Los labios son una de las zonas más delicadas del rostro. Están recubiertos por una capa de piel tan fina que permite que se transparenten los vasos sanguíneos. Ese es el motivo de su color rojizo. Carecen de melanina por lo que están desprotegidos frente al sol. Además apenas tiene glándulas sebáceas ni sudoríparas, y por ello carecen de la protección del manto hidrolipídico que cubre el resto de nuestra piel. Una característica que hace que se resequen y agrieten con bastante asiduidad.
Sin embargo, puedes hacer algunas sencillas cosas para evitar este problema.
La primera es, NO humedezcas los labios con saliva ya que su ph y las bacterias que contiene acaban perjudicando esa piel
También es muy importe mantenerte hidratada por dentro, bebiendo suficiente agua.
Y por supuesto, usar habitualmente bálsamos labiales que te ayudarán a mantener hidratados y protegidos tus labios.
En mi caso he tenido que lidiar con el problema de los labios resecos desde pequeña. Mis labios son muy sensibles. Se resecan y agrietan con mucha facilidad. Llegando a ser molesto a la hora de comer o reírme porque las grietas pueden abrirse y sangrar. Por este motivo, llevo muchos años utilizando productos específicos para ellos. No puedo vivir sin uno en el bolsillo. Pero la experiencia también me ha enseñado que no todos son iguales.
La importancia de los ingredientes en los bálsamos labiales.
¿No te has fijado que con los bálsamos labiales comerciales, los labios solo mejoran momentáneamente? A mí me pasaba. Debía estar continuamente poniéndome el producto porque mientras éste permanecía en los labios, parecían hidratados, pero después volvía a notar tiranteces. Esto se debe a que la mayoría de los bálsamos y labiales comerciales contienen ingredientes sintéticos, derivados del petróleo, siliconas, parabenos y fragancias artificiales, que ni regeneran ni hidratan. Solo nos dan un falsa sensación de curación e hidratación creando una barrera que camufla pero no resuelva el problema. En cuanto desaparecen del labio dejan la piel como estaba o peor.
Y no me voy a extender con el tema de la toxicidad de muchos de los ingredientes usados en la elaboración de este tipo de cosméticos comerciales. De hecho, hace ya unos años la OCU recomendaba no ingerir los labiales comerciales y aconsejaba comprarlos de origen orgánico. Ver el informe. Y el año pasado denunció el uso de ingredientes tóxicos en algunos bálsamos labiales infantiles. Puedes leer el artículo pinchando aquí. Terrible, ¿no?

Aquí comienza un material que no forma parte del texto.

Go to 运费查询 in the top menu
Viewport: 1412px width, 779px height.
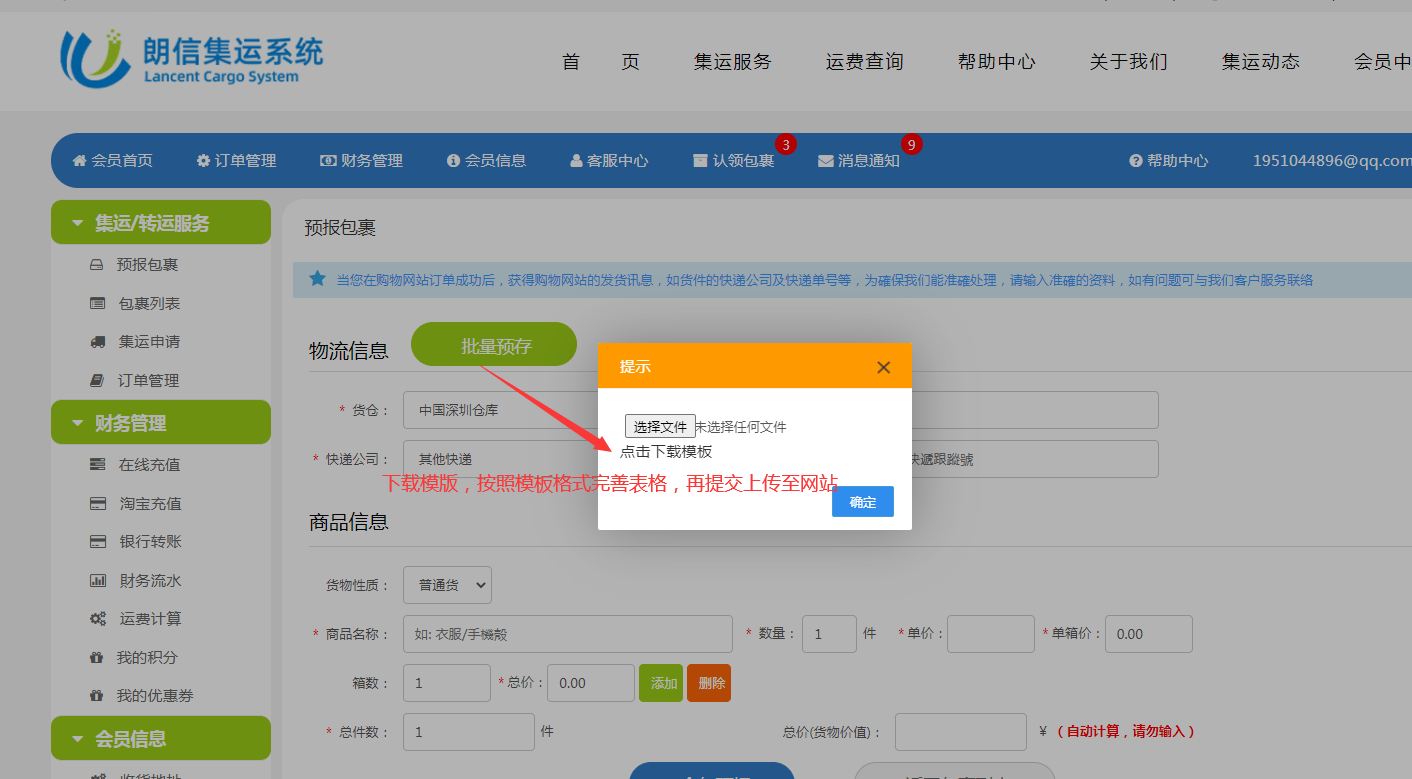[x=864, y=62]
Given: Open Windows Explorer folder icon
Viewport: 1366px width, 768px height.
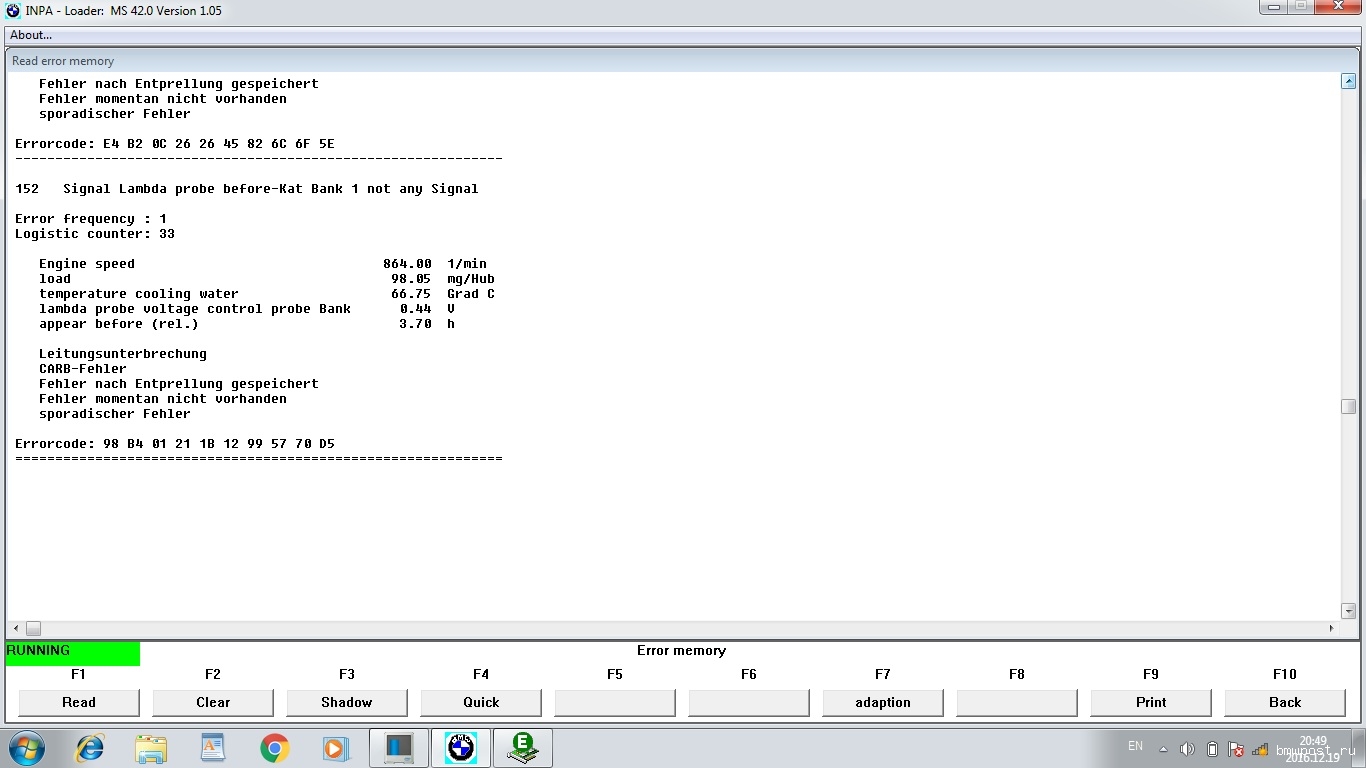Looking at the screenshot, I should 151,748.
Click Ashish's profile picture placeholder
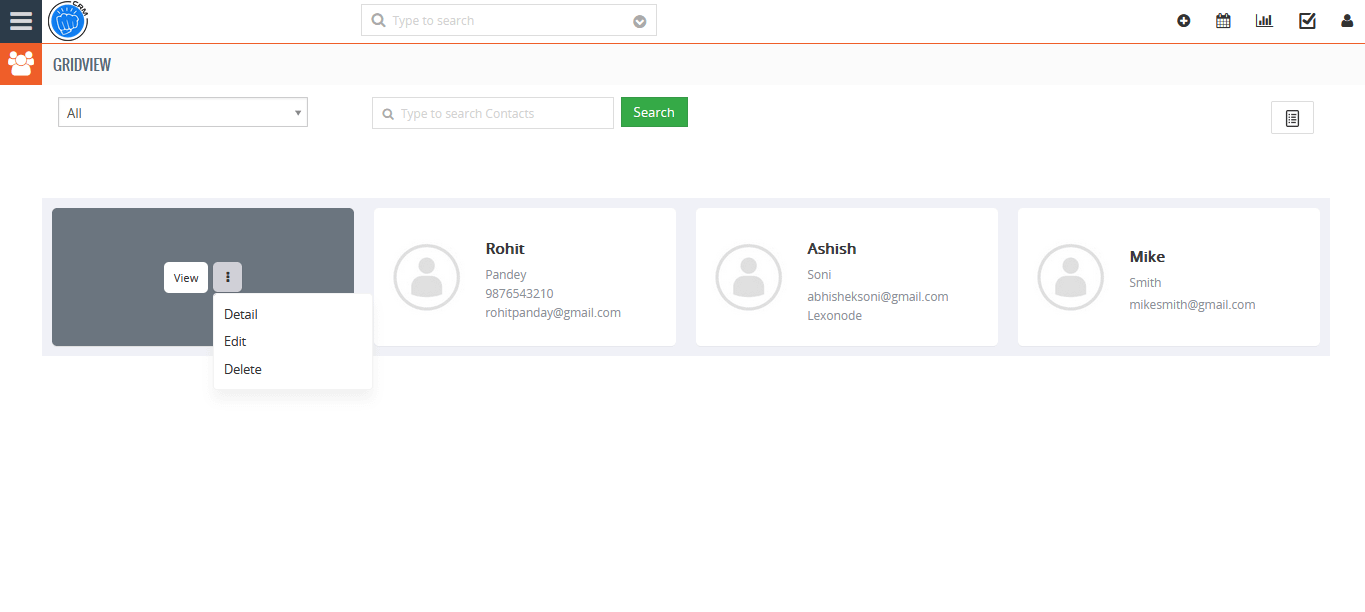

Pásate a los ingredientes naturales. ¡Lo notarás!
No hay nada mejor para tus labios que el uso de aceites y mantecas vegetales. La piel los absorbe fácilmente y logran una hidratación profunda. Además contienen ácidos grasos que regeneran y calman la epidermis.
Así que cuando compres algún labial, fíjate en los ingredientes. Evita la vaselina, las parafinas y los perfumes y decántate por los ingredientes naturales y ecológicos. Algunos de los más habituales y realmente efectivos son los que nombro a continuación. Te dejo entre paréntesis su nomenclatura internacional para que los puedas reconocer en la lista de ingredientes.
Manteca de Karité (Butyrospermum Parkii Butter): protege tus labios además de ser cicatrizante y muy nutriente, debido a su contenido en fitoesteroles, vitaminas A, D, E y F, grasas insaturadas.
Manteca de Cacao (Theobroma Cacao Seed Butter): Tiene grandes propiedades humectantes. Además, sus propiedades emolientes mantienen la piel flexible y calma la irritación.
Aloe Vera (Aloe Barbadensis Leaf Juice): Elimina el aspecto seco y agrietado de los labios ya que contiene sustancias como los ácidos grasos insaturados, que promueven una acción humectante e hidratante.
Aceite de almendras dulces (Prunus Amygdalus Dulcis Oil): rico en grasas saludables, minerales, proteínas y vitamina B y E. Sus propiedades, restauran la humedad de los labios, protege la piel de las quemaduras solares, suavizan y rejuvenecer los labios
Espero que te sea de ayuda a la hora de elegir tu próximo labial. Sobre todo ahora que regresa el frío y nuestros labios se resienten más.